→ What is required:
Search the entries for the word "computer". Copy each line in which it is found.

→ Entries provided:
***

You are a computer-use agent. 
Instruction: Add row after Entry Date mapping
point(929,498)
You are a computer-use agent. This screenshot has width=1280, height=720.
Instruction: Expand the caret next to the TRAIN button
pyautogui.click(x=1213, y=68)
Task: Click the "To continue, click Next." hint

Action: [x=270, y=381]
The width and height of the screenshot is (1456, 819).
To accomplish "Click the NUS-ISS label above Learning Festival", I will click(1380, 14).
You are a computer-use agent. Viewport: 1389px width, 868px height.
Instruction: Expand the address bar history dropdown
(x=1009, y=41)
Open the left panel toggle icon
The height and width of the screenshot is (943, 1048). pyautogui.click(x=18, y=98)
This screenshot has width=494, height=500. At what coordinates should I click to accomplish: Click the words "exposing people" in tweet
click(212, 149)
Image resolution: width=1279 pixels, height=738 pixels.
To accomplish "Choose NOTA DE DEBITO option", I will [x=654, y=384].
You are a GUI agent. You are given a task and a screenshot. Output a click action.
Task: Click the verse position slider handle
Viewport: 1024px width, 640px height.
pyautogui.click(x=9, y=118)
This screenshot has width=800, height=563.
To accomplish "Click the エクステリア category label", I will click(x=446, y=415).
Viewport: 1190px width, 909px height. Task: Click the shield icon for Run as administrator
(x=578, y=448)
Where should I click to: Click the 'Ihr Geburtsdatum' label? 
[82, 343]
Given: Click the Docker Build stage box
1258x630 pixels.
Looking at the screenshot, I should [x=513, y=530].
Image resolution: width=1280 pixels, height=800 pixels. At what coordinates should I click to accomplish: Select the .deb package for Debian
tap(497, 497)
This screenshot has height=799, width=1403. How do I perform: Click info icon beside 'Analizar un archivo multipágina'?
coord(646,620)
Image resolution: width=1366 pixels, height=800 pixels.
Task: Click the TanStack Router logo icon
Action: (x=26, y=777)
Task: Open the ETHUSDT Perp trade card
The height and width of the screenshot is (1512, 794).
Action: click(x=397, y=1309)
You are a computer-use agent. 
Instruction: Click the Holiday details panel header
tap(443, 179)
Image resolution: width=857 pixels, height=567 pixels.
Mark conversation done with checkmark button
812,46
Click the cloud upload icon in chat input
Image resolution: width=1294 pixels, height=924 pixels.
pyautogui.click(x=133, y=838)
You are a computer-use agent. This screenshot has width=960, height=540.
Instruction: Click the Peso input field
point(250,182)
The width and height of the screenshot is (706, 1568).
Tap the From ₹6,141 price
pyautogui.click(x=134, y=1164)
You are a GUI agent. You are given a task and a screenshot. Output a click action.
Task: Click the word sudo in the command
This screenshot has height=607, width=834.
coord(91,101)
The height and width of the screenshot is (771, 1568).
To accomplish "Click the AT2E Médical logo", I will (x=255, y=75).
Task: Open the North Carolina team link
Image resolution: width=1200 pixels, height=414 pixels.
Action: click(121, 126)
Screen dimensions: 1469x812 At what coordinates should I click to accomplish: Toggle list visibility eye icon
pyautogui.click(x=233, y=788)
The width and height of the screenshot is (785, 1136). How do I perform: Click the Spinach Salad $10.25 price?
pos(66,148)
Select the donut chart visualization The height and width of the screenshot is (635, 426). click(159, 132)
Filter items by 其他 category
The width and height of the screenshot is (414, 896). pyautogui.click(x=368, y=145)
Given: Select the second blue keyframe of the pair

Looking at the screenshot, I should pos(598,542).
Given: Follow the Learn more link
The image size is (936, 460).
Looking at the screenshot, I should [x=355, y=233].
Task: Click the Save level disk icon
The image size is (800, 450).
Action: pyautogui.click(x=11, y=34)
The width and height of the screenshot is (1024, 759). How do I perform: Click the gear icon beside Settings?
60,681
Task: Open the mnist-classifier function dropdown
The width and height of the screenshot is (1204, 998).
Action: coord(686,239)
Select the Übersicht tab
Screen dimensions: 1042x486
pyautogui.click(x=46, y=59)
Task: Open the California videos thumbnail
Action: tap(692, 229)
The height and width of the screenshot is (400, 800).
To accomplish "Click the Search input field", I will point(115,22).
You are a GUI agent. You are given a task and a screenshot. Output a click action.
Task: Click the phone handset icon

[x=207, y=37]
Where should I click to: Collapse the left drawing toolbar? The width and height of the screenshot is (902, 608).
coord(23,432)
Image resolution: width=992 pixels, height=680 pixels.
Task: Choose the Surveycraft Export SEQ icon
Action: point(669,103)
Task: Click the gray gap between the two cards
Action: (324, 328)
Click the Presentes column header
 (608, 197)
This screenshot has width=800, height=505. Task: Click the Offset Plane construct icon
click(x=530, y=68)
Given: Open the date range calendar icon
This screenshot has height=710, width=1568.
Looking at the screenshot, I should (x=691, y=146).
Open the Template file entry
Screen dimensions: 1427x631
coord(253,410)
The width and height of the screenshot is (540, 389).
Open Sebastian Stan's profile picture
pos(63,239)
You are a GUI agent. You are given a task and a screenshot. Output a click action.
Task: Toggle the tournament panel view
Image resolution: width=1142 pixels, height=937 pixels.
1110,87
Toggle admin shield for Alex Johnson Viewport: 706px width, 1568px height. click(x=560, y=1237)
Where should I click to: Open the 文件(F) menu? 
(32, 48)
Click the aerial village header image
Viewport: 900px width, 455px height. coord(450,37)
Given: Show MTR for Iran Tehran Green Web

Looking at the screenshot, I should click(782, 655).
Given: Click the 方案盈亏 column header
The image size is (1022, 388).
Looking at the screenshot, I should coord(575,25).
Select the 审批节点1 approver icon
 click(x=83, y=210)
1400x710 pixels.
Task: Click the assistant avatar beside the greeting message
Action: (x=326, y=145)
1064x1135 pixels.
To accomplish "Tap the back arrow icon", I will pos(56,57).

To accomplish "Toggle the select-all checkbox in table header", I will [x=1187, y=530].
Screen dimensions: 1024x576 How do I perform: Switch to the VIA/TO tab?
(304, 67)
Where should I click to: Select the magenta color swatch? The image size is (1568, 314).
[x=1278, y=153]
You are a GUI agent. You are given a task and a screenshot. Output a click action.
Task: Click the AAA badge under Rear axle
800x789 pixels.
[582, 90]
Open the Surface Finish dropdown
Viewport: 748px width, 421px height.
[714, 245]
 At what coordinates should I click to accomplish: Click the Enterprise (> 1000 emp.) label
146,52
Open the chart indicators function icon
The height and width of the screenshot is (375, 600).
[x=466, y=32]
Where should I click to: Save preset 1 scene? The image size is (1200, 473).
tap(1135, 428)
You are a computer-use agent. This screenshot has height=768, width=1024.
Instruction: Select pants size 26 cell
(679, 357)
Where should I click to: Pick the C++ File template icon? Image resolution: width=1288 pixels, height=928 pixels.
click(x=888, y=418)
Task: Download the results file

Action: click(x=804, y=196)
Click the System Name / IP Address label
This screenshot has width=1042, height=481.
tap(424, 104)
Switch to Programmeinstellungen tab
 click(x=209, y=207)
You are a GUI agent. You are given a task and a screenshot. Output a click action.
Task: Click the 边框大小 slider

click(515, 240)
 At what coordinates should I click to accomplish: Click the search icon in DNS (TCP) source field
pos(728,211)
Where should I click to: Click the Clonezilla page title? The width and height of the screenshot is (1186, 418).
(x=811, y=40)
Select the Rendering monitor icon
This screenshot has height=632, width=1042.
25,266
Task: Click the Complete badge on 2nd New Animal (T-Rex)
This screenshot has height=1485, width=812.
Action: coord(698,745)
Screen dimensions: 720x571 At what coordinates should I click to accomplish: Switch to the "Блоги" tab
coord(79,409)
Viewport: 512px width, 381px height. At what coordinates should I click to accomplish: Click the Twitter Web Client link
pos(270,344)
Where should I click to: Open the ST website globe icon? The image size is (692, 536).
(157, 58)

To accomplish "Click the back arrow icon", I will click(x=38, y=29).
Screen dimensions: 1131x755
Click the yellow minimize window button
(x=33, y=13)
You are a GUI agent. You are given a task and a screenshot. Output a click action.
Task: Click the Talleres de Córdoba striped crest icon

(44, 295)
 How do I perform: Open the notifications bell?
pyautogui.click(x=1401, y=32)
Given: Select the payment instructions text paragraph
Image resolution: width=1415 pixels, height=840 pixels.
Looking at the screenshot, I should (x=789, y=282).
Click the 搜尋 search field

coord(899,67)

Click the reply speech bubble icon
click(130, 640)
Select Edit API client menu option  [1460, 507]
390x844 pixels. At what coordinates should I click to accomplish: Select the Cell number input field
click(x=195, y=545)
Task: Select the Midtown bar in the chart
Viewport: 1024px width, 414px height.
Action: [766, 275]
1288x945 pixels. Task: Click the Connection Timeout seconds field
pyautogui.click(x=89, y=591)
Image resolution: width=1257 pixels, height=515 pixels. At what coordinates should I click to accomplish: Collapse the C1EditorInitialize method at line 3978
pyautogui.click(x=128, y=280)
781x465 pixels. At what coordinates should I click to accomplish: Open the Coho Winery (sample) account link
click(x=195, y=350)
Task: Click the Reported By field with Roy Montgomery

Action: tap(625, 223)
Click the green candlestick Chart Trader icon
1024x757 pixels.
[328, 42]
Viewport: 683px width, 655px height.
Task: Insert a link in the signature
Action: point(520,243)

***

→ Solution for this exercise:
You are a computer-use agent. 
You are a computer-use agent. This screenshot has width=1280, height=720.
You are a computer-use agent. Viewport: 1389px width, 868px height.
You are a computer-use agent. 
You are a computer-use agent. This screenshot has width=960, height=540.
You are a computer-use agent. This screenshot has height=768, width=1024.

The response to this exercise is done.